═════ Extracted data ═════

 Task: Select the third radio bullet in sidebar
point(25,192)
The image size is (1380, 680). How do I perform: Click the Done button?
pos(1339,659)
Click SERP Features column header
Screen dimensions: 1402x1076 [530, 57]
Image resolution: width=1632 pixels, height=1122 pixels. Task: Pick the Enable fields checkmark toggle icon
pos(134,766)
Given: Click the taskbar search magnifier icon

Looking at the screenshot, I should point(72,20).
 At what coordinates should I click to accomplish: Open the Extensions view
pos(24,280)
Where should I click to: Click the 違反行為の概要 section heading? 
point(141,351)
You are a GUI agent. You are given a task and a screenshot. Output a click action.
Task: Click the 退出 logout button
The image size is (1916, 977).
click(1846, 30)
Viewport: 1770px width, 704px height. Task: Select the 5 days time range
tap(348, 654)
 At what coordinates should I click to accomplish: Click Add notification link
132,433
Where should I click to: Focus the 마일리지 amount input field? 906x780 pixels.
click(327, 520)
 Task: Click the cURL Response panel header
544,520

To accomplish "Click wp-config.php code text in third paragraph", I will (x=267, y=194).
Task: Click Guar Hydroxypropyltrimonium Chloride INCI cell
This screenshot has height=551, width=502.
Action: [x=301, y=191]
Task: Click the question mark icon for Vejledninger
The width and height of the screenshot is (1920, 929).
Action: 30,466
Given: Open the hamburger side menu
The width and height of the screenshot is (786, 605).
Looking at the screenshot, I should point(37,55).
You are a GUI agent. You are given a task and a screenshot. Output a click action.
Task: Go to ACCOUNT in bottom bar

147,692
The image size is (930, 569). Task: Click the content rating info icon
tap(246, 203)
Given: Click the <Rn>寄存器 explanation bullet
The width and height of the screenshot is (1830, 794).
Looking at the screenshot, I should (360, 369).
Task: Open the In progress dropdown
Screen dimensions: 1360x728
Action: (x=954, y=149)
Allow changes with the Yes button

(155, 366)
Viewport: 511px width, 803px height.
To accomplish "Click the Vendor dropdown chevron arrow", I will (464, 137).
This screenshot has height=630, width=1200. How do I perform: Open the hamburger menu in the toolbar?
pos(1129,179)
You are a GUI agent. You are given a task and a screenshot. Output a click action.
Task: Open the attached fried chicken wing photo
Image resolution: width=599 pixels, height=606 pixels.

═════

The last part of the records is the answer, beginning at the line that holds "Task: Open the attached" and including the final line, repeated exactly.

Task: Open the attached fried chicken wing photo
Image resolution: width=599 pixels, height=606 pixels.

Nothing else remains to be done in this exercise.